Safran (Safflower) (Carthamus tinctorius) כורכום
C'est l'une des plus anciennes plantes domestiquées. Cultivée dans la Syrie actuelle il y a plus de 5000 ans à partir d'un croisement entre 2 ou 3 espèces sauvages du genre Carthamus.
Dans le Talmud koẓah, kurtama et morika sont utilisés comme synonymes pour le carthame. Outre la mention du carthame comme plante tinctoriale, le Talmud donne aussi un compte rendu assez détaillé de son effet médicinal comme solution pour... euh... les problèmes masculins dans la chambre à coucher. (Tractate Gittin 70a)
Genèse 3:18 Il te produira des épines et des chardons, et tu mangeras les plantes des champs'.
Osée 10:8 Les hauts lieux d'iniquité seront détruits— c'est le péché d'Israël. Des épines et des chardons pousseront et couvriront leurs autels.

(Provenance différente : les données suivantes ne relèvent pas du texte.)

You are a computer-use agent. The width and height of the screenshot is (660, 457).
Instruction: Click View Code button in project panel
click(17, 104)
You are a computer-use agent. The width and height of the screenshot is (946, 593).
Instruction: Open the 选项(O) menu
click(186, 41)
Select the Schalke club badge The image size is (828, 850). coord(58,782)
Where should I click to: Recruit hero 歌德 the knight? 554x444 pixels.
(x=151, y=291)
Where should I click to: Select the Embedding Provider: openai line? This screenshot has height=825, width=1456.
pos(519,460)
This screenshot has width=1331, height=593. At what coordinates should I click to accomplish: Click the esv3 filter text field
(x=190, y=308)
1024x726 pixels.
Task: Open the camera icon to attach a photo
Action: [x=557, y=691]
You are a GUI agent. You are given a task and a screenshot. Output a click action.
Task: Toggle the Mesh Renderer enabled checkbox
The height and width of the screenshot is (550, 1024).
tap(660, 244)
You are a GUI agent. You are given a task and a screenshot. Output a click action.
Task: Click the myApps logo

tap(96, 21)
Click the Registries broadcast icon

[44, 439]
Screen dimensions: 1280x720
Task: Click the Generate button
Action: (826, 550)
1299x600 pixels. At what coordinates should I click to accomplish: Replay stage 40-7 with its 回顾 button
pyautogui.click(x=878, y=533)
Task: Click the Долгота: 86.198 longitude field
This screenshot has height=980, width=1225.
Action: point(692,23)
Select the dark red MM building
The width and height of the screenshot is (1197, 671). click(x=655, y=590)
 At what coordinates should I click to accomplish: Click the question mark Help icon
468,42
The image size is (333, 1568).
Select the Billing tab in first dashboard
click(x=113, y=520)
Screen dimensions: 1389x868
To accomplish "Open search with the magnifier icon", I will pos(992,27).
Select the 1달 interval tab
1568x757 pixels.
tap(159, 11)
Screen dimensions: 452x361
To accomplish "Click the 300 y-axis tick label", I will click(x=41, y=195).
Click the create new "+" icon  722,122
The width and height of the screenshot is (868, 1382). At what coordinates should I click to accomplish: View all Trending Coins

Sur la laine, le carthame ne donnera qu'un jaune doux (car il faut chauffer pour teindre) mais sur la soie et le coton, on peut obtenir un beau rose !

Weld (Reseda sp.) רכפה.
Différentes espèces de weld poussent dans la région d'Israël. Reseda alba, Reseda alopecuros, Reseda decursiva, Reseda eremophila, et Reseda orientalis. Toutes les espèces de reseda teignent une nuance de jaune et contiennent de la lutéoline.
Dans la Mishnah, il est dit :
“Et les espèces de teinture, poa (garance) et richpa (weld) “.
Le weld était utilisé par les Romains comme teinture, et des fragments de laine teinte en jaune ont été trouvés en Israël depuis l'époque où il était sous domination romaine.

Grenade (Pomegranate) (Punica granatum) רימון
Les grenades sont d'abord mentionnées dans la Bible lorsqu'elles sont rapportées par les espions comme preuve de la fertilité de la Terre de Cnaan (Nombres 13:23).
Les pelures de grenade contiennent de nombreux tanins, et de nombreuses nuances peuvent être obtenues sur tissu, peaux, et même pour fabriquer de l'encre. Nous trouvons une référence à l'utilisation des peaux de grenade pour la teinture et la fabrication dans la Mishnah (Shabbat 9:5).
Le Rambam note que les écorces de grenade peuvent être utilisées pour arrêter les saignements des blessures ouvertes, et que le jus de grenade est un antidote contre la diarrhée, pour soulager les nausées, et pour les maux de tête après ivresse.
Quelle teinture aimeriez-vous réaliser à partir de cette liste ? Y a-t-il quelque chose qui pousse près de chez vous ?
Dites-le moi dans les commentaires !
Remerciements particuliers au professeur Zvi Koren et à Baruch Sterman pour leurs contributions inestimables, comme toujours.